Однажды на курорте попался один на крючок. Почти. Но в последнюю минуту сорвался и этот хлипкий очкарик, дефилировавший по вечерней набережной в сопровождении необъятной мамаши в соломенной шляпе с красной розой.
Сколько сил тогда Алла Ивановна потратила! Сколько сил! Как заливалась соловьем, нахваливая пестрые кримпленовые платья этой самой мамаши, Клавдии Петровны. Делала комплименты ее безобразному жидкому перманенту, ее дешевым украшениям с красными и розовыми камнями – бр-р, безвкусица! Восхваляла ее сына-недоумка: ах, какой у вас чудный мальчик, чудный, прелесть! Не пьет, не курит. Студент, скромняга. А какой сын!
Клавдия Петровна важно кивала и соглашалась. Видно, и впрямь думала, что ее Вадик – завидный жених. Сам же Вадик был робок, молчалив и безынициативен, молча шел рядом, хмыкал носом и без конца протирал крупные старомодные очки с сильными диоптриями.
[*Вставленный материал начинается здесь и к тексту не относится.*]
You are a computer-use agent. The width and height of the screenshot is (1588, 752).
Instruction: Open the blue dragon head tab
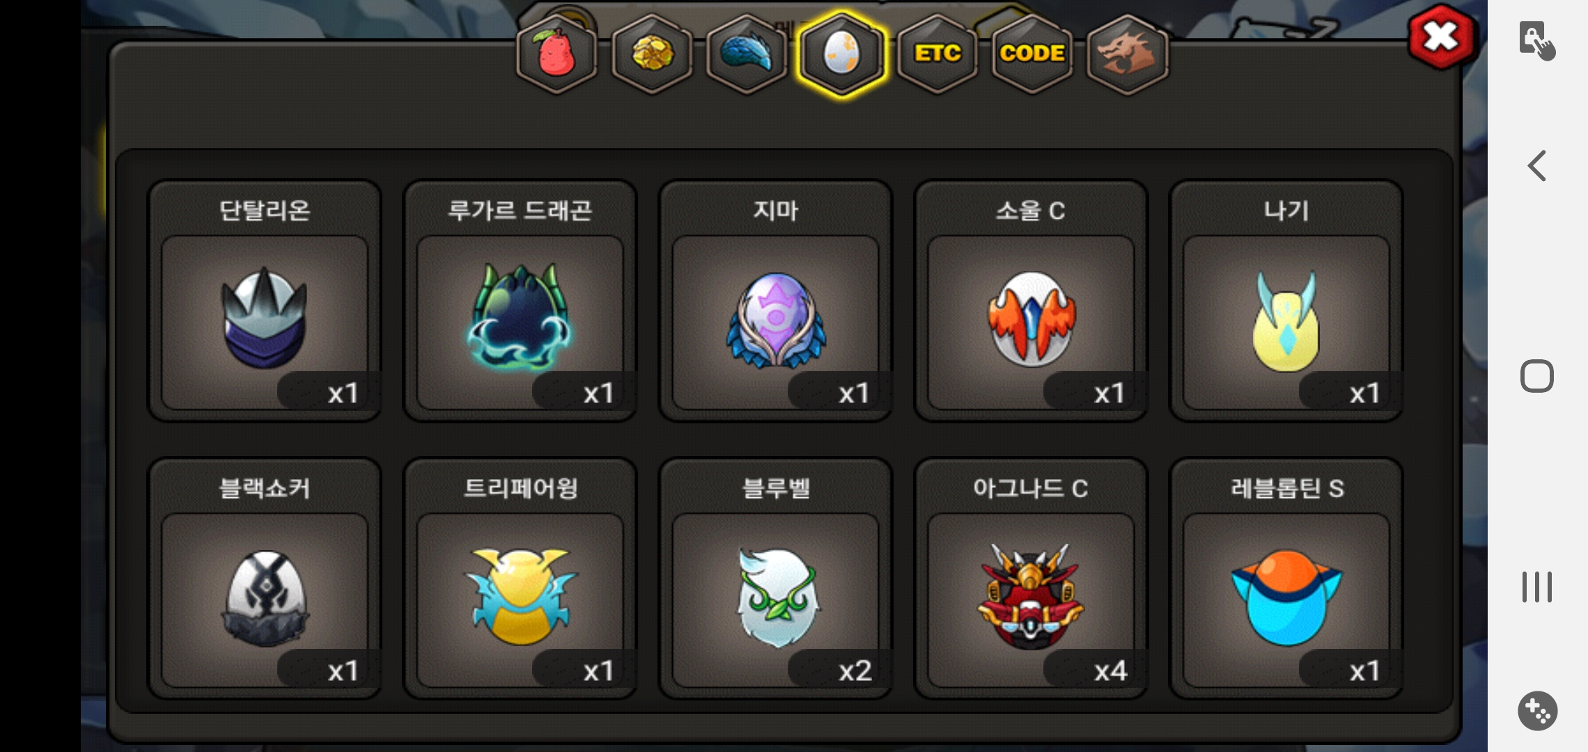(747, 54)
Тогда Алла Ивановна его и подтолкнула к Лялечке. Они даже сходили втроем в киношку: Лялечка, малахольный Вадик и, конечно, Клавдия Петровна. Куда же без нее?
На следующий день Алла Ивановна сладко улыбалась на пляже и, сидя под грибком, уговаривала мамашу:
– Ну, пусть дети побудут немного вдвоем, – медовым голосом ворковала Алла Ивановна. – Пусть сходят вечером в парк или на танцы!
Клавдия Петровна была непреклонна.
– Аллочка Иванна! – строго отвечала она. – Мой Вадик не так воспитан!
Алла Ивановна скрежетала зубами и мило улыбалась.
– Ну, не на танцы же вам вместе с ними идти! – с кислой миной говорила она.
– А Вадику на танцах делать нечего, милая моя. Вадик у меня человек серьезный. Студент!
Это она намекала на то, что Лялечка без высшего. Стерва. Через неделю Вадик обгорел до пузырей и совсем скис. Сидел в тенечке под платаном со страдальческой физиономией и разглядывал в бинокль фигуристых девок в купальниках. На Лялечку – ноль внимания, словно ее и нет.
Алла Ивановна обиделась, подхватила дочек и перебралась на другой конец пляжа. А встретившись с Клавдией Петровной на вечернем променаде, надула губы и отвернулась.
Дни-денечки между тем утекали. Лялечке было уже двадцать восемь, а Галочке – двадцать шесть. По вечерам Алла Ивановна, лежа в спальне, мысленно разговаривала со своим покойным мужем. Муж ее покойный был человеком очень умным. Только вот сгорел от рака печени в три месяца, как Алла Ивановна ни билась.
Муж служил в министерстве, на хорошей зарплате. Путевки, заказы – как сыр в масле каталась. А не стало его – выживай как знаешь. А как? Да так – девицам лучшие туфельки импортные, конечно, платья – только у хорошей портнихи, шубки, шапочки, сережки золотые в уши…. Билась как рыба об лед. Халтурила ночью, набросив на дверь ватное одеяло, чтобы девочки спокойно спали и пишущая машинка их не тревожила. Ночей недосыпала. С ног валилась. Но у дочек – все самое лучшее. Себе юбки перешивала, перелицовывала. Совсем уже было отчаялась – и тут ей судьба выбросила Никодимова.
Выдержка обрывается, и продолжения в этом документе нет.